- Task description:
Track down every line in the records that contains the string "downloads" and copy each one out. The match is case-sensitive.

- Extracted material:
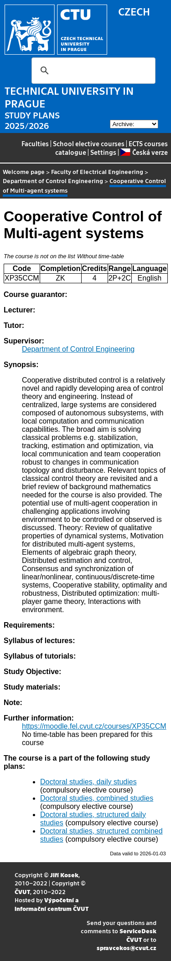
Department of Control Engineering (53, 180)
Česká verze (143, 152)
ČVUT (22, 891)
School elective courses (88, 143)
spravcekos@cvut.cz (126, 947)
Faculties (35, 143)
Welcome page (24, 171)
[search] (92, 70)
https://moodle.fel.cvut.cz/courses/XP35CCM (94, 726)
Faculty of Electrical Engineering (97, 171)
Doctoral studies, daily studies (88, 782)
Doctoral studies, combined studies (96, 798)
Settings (103, 152)
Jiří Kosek (64, 874)
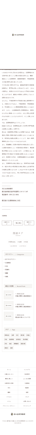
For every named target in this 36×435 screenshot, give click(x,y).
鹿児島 (22, 335)
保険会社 (7, 335)
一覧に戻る (18, 223)
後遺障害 (11, 339)
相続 (6, 276)
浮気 (6, 343)
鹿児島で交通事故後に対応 (11, 200)
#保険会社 (11, 244)
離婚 (6, 273)
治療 (13, 335)
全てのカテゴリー (10, 259)
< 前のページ (7, 223)
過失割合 (18, 339)
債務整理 (16, 343)
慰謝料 (7, 269)
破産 (11, 348)
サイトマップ (27, 406)
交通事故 (4, 216)
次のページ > (29, 223)
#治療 (20, 244)
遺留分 (6, 348)
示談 (6, 339)
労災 (6, 266)
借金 (10, 343)
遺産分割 (23, 343)
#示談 (26, 244)
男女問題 (25, 339)
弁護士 (28, 335)
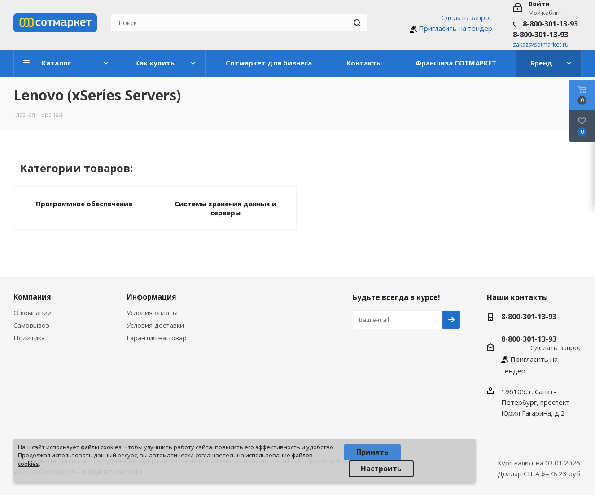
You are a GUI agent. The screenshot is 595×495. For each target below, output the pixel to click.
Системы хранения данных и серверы (225, 208)
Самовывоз (31, 325)
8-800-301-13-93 (550, 24)
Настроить (381, 468)
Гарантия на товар (157, 337)
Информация (151, 297)
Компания (32, 297)
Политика (29, 337)
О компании (32, 312)
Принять (372, 452)
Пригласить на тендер (455, 28)
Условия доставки (155, 325)
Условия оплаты (152, 312)
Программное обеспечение (84, 203)
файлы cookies (101, 447)
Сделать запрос (466, 17)
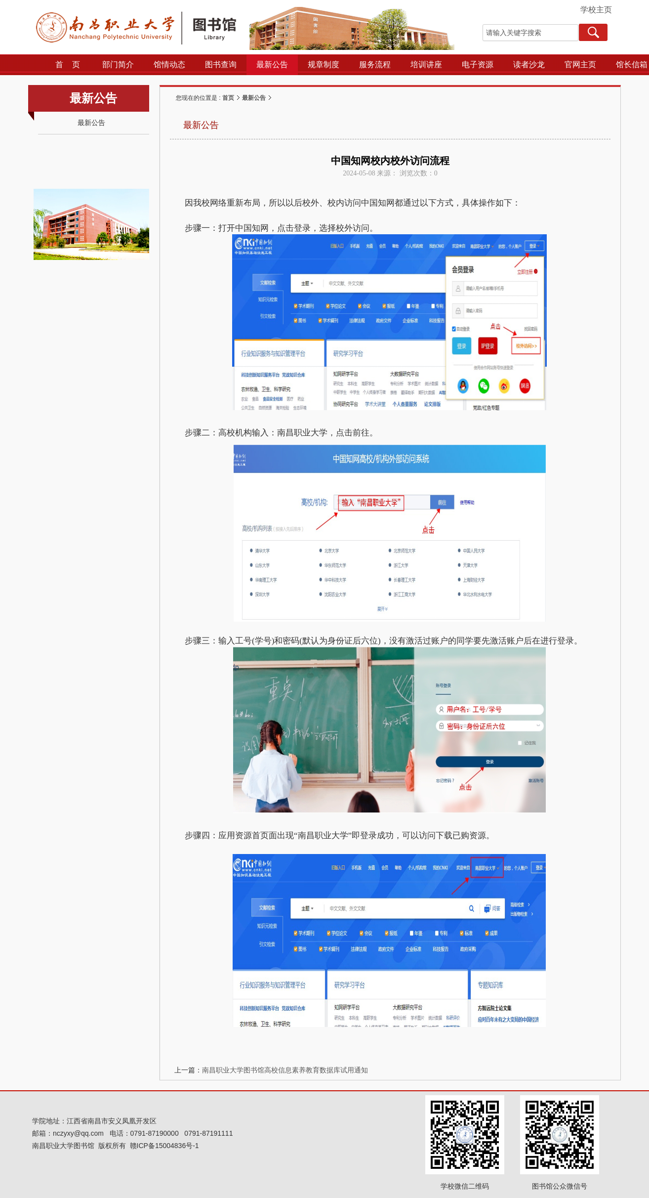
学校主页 (596, 9)
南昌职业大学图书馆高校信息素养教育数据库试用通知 (285, 1070)
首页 (228, 97)
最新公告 (254, 97)
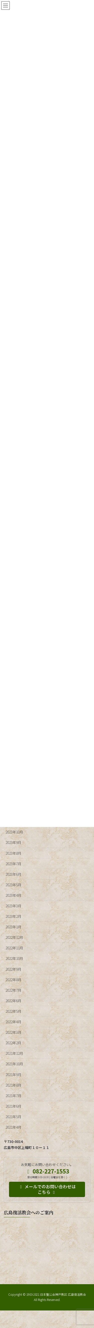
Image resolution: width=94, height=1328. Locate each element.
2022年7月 (13, 990)
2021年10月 (14, 1063)
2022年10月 (14, 958)
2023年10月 (14, 831)
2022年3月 (13, 1032)
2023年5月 (13, 884)
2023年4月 (13, 895)
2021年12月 (14, 1053)
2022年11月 (14, 947)
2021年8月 (13, 1085)
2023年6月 (13, 874)
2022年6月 (13, 1000)
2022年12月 (14, 937)
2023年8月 (13, 853)
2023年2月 (13, 916)
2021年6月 (13, 1106)
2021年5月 (13, 1116)
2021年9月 (13, 1074)
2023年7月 (13, 863)
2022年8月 (13, 979)
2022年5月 (13, 1011)
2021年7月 (13, 1095)
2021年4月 (13, 1127)
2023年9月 (13, 842)
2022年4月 (13, 1021)
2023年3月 (13, 905)
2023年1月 (13, 926)
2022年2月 (13, 1042)
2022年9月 (13, 969)
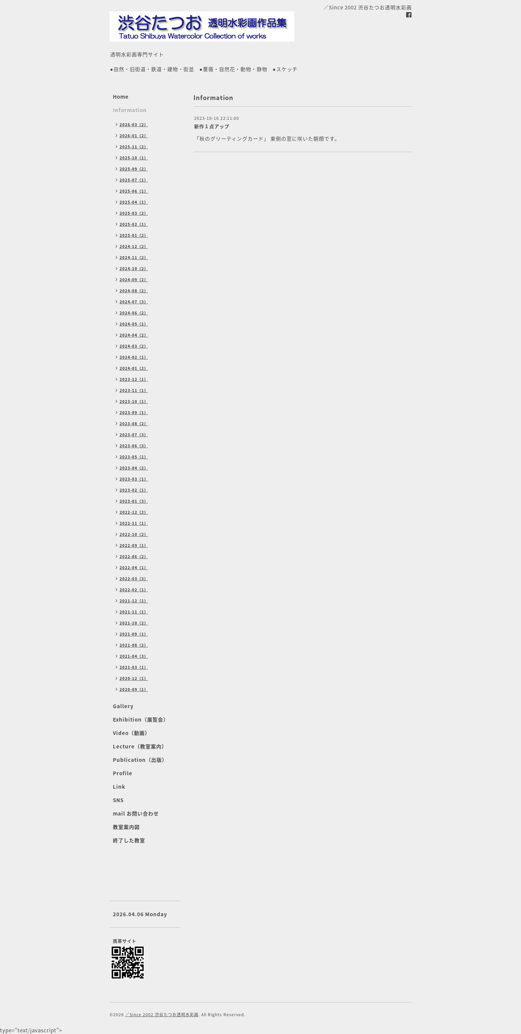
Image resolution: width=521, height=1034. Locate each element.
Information (130, 110)
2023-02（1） (134, 490)
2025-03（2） (134, 213)
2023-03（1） (134, 479)
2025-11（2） (134, 147)
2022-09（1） (134, 545)
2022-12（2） (134, 512)
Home (121, 96)
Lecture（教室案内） (140, 746)
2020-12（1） (134, 678)
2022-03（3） (134, 579)
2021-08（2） (134, 645)
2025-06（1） (134, 191)
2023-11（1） (134, 390)
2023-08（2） (134, 424)
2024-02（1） (134, 357)
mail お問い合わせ (136, 813)
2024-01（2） (134, 368)
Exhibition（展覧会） (141, 719)
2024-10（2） (134, 269)
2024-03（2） (134, 346)
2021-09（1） (134, 634)
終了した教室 (129, 840)
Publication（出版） (140, 760)
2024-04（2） (134, 335)
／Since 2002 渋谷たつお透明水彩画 (162, 1015)
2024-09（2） (134, 280)
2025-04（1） (134, 202)
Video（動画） (131, 733)
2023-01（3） (134, 501)
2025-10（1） (134, 158)
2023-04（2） (134, 468)
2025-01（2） (134, 235)
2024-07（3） (134, 302)
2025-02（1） (134, 224)
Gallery (123, 706)
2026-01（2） (134, 136)
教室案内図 (126, 827)
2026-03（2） (134, 125)
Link (119, 786)
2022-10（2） (134, 534)
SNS (118, 800)
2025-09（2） (134, 169)
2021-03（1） (134, 667)
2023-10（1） (134, 401)
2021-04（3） (134, 656)
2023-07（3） (134, 435)
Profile (122, 773)
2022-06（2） (134, 556)
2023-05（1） (134, 457)
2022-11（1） (134, 523)
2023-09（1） (134, 412)
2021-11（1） (134, 612)
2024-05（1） (134, 324)
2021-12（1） (134, 601)
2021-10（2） (134, 623)
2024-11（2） (134, 257)
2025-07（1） (134, 180)
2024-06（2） (134, 313)
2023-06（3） (134, 446)
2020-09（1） (134, 689)
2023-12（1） (134, 379)
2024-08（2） (134, 291)
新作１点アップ (211, 126)
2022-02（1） (134, 590)
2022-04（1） (134, 568)
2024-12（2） (134, 246)
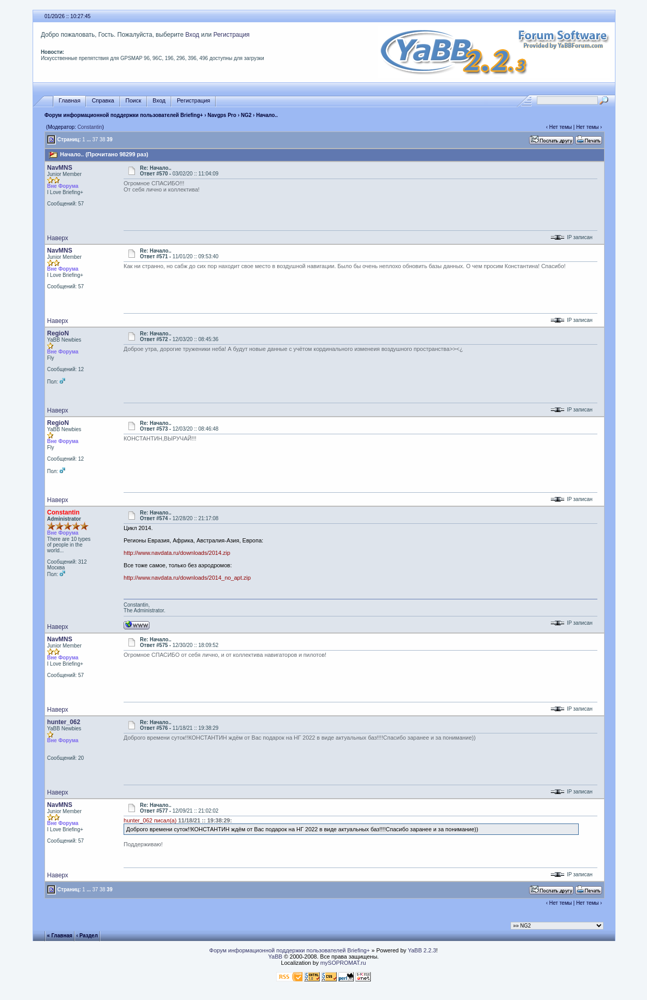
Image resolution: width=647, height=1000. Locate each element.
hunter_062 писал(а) (150, 820)
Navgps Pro (221, 115)
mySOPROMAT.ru (343, 963)
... (88, 139)
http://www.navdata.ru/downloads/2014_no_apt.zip (187, 578)
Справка (102, 101)
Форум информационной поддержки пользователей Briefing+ (123, 115)
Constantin (90, 127)
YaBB (275, 956)
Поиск (133, 101)
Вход (192, 34)
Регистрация (231, 34)
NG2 (246, 115)
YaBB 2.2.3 (422, 950)
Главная (70, 101)
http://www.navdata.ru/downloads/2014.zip (177, 553)
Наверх (57, 238)
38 (102, 139)
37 (95, 139)
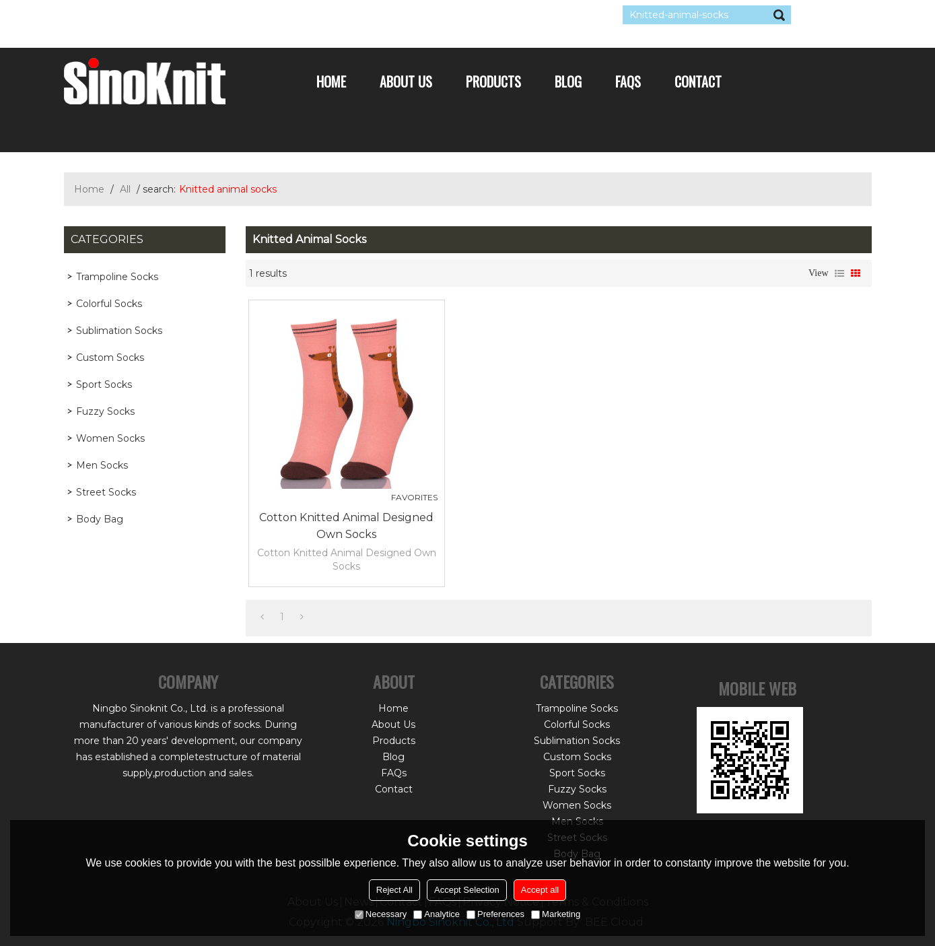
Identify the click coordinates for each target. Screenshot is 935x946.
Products (493, 81)
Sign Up (188, 15)
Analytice (436, 914)
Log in (146, 15)
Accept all (540, 890)
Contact (698, 81)
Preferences (495, 914)
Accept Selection (466, 890)
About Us (406, 81)
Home (331, 81)
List (839, 273)
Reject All (394, 890)
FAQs (628, 81)
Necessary (381, 914)
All (125, 189)
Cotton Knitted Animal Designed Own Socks (346, 526)
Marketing (555, 914)
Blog (568, 81)
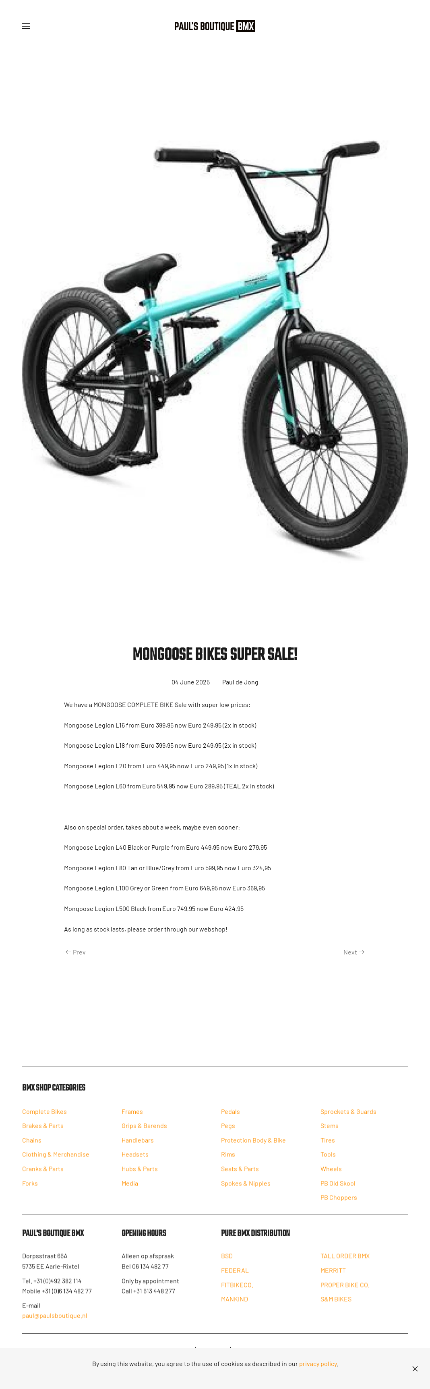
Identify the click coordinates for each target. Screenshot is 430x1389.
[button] (26, 26)
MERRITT (333, 1278)
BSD (227, 1264)
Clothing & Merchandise (55, 1162)
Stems (329, 1133)
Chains (31, 1148)
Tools (328, 1162)
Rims (228, 1162)
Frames (132, 1119)
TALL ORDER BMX (345, 1264)
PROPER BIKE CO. (345, 1292)
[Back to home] (215, 26)
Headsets (135, 1162)
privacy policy (318, 1363)
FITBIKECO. (237, 1292)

- Task answer:
http://www.navdata.ru/downloads/2014_no_apt.zip (187, 578)
http://www.navdata.ru/downloads/2014.zip (177, 553)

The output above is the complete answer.